[Stored data]
BEGIN
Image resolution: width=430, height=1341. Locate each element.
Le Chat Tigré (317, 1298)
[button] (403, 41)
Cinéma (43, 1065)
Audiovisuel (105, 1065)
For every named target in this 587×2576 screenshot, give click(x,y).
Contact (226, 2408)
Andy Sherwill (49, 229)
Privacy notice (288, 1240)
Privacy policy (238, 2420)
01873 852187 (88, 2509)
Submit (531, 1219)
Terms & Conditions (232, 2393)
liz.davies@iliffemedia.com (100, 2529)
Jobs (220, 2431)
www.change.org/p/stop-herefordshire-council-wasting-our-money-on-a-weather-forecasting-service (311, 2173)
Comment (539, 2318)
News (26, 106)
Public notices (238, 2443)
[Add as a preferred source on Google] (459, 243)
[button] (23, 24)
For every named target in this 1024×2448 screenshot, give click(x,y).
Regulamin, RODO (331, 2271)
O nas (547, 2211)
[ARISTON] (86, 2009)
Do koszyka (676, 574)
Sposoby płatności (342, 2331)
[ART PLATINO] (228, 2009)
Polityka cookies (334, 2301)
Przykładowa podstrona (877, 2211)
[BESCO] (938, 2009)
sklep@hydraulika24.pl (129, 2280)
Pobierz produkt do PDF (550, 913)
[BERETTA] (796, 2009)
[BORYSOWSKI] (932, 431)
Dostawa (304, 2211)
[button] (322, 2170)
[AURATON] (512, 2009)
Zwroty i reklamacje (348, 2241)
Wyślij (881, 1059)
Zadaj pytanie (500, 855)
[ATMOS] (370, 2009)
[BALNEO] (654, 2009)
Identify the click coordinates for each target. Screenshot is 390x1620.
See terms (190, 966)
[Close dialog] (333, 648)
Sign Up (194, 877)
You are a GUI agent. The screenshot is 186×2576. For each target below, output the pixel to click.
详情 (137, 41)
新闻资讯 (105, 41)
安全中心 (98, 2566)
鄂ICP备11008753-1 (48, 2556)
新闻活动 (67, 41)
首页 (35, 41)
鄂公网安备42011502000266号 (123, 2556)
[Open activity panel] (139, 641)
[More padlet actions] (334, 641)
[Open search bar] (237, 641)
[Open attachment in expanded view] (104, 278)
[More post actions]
END
▶ [Problem requirements]
Using the entries above, copy exactly the lines from the one containing "[BORYSOWSKI] (932, 431)" through the last, both included.

▶ [Response area]
[BORYSOWSKI] (932, 431)
Dostawa (304, 2211)
[button] (322, 2170)
[AURATON] (512, 2009)
Zwroty i reklamacje (348, 2241)
Wyślij (881, 1059)
Zadaj pytanie (500, 855)
[ATMOS] (370, 2009)
[BALNEO] (654, 2009)
Identify the click coordinates for each target. Screenshot is 390x1620.
See terms (190, 966)
[Close dialog] (333, 648)
Sign Up (194, 877)
You are a GUI agent. The screenshot is 186×2576. For each target below, output the pixel to click.
详情 (137, 41)
新闻资讯 (105, 41)
安全中心 (98, 2566)
鄂ICP备11008753-1 (48, 2556)
新闻活动 (67, 41)
首页 (35, 41)
鄂公网安备42011502000266号 (123, 2556)
[Open activity panel] (139, 641)
[More padlet actions] (334, 641)
[Open search bar] (237, 641)
[Open attachment in expanded view] (104, 278)
[More post actions]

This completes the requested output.